Text shown:
______________________________

Personal information
- Full name: Dragan Mladenović
- Born: 29 March 1956 (age 69) Pirot, FPR Yugoslavia
- Nationality: Serbian
- Height: 1.90 m (6 ft 3 in)
- Playing position: Left back

Youth career
- Team
- ORK Pirot

Senior clubs
- Years: Team
- Železničar Niš
- 1986–1988: Teka Cantabria

National team
- Years: Team / Apps / (Gls)
- Yugoslavia / 61 / (104)

Medal record
Men's handball
Representing Yugoslavia
Olympic Games
| Gold medal – first place | 1984 Los Angeles | Team |
World Championship
| Gold medal – first place | 1986 Switzerland | Team |
Mediterranean Games
| Gold medal – first place | 1983 Casablanca | Team |

= Dragan Mladenović (handballer, born 1956) =

Serbian handball player

Dragan Mladenović (Драган Младеновић; born 29 March 1956) is a Serbian former handball player who competed for Yugoslavia in the 1984 Summer Olympics.

______________________________

Data listing:

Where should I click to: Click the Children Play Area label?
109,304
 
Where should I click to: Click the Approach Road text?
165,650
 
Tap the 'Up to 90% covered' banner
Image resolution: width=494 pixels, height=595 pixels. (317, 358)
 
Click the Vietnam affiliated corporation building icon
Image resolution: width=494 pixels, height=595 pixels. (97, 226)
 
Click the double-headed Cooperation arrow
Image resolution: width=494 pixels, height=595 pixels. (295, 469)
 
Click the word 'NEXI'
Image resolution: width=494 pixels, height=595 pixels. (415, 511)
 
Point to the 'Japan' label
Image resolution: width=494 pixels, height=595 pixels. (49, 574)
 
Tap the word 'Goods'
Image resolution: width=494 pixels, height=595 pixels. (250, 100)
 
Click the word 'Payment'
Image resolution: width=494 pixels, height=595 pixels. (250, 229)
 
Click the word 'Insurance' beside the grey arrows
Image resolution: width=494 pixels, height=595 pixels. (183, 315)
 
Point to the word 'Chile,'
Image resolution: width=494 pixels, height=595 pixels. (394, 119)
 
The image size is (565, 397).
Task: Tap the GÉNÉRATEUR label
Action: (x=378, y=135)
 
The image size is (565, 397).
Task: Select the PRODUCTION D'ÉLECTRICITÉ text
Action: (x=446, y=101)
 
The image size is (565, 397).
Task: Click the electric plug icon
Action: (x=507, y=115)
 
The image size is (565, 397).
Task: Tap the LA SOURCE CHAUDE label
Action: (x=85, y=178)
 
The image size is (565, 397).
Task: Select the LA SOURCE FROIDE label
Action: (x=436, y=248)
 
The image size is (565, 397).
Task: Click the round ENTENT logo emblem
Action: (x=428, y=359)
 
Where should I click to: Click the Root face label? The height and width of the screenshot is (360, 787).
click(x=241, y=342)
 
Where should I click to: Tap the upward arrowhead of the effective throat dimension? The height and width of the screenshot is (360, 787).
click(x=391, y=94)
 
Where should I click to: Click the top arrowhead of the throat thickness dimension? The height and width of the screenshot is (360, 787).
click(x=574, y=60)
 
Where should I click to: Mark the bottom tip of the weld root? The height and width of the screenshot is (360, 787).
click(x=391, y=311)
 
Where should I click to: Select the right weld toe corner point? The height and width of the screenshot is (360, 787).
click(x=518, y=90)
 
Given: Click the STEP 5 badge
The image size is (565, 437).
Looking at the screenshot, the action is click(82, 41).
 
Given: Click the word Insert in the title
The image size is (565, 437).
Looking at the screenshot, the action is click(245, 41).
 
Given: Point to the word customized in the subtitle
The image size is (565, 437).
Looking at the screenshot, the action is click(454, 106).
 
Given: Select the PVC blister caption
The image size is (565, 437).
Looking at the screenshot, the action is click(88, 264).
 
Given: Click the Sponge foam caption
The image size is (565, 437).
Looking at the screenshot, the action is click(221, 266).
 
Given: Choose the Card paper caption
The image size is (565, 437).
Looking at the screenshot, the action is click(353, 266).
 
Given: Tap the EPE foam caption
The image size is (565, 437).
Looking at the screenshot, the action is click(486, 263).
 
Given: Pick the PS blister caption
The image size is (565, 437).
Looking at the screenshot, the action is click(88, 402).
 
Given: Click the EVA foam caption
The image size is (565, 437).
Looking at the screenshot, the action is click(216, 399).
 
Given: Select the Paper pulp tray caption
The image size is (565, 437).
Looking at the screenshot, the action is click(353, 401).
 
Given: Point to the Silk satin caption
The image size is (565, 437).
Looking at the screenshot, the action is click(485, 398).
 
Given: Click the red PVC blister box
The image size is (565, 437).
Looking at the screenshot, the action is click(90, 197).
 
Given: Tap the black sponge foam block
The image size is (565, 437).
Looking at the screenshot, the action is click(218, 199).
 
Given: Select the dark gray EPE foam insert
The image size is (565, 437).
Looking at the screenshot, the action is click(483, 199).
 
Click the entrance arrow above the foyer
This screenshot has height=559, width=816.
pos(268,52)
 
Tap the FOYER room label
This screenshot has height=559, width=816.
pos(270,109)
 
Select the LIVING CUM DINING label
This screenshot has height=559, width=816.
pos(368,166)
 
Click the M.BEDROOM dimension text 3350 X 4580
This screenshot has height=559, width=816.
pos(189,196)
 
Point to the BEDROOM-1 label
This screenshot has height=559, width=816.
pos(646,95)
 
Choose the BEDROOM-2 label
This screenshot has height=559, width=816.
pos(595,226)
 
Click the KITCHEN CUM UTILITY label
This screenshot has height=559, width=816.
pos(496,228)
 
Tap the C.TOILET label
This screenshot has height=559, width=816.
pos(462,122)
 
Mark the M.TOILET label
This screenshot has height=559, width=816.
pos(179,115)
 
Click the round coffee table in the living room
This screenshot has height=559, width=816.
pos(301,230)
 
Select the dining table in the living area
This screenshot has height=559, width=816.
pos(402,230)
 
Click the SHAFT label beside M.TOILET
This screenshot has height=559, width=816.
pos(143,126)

______________________________

Exercise tasks:
1. Retype the Dragan Mladenović profile starting at "- Playing position: Left" and ending at "Yugoslavia / 61 / (104)".
2. Extend the Dragan Mladenović profile, picking up after its final sentence.
The lines have no connection to the Dragan Mladenović profile.

Responses per task:
1.
- Playing position: Left back

Youth career
- Team
- ORK Pirot

Senior clubs
- Years: Team
- Železničar Niš
- 1986–1988: Teka Cantabria

National team
- Years: Team / Apps / (Gls)
- Yugoslavia / 61 / (104)

2.
==Club career==
Born in Pirot, Mladenović spent most of his career at Železničar Niš, winning two Yugoslav Cups (1981–82 and 1984–85). He also played abroad in Spain, spending two seasons with Teka Cantabria (1986–1988).

==International career==
At international level, Mladenović competed for Yugoslavia at the 1984 Summer Olympics, winning the gold medal. He was also a member of the team that won the 1986 World Championship.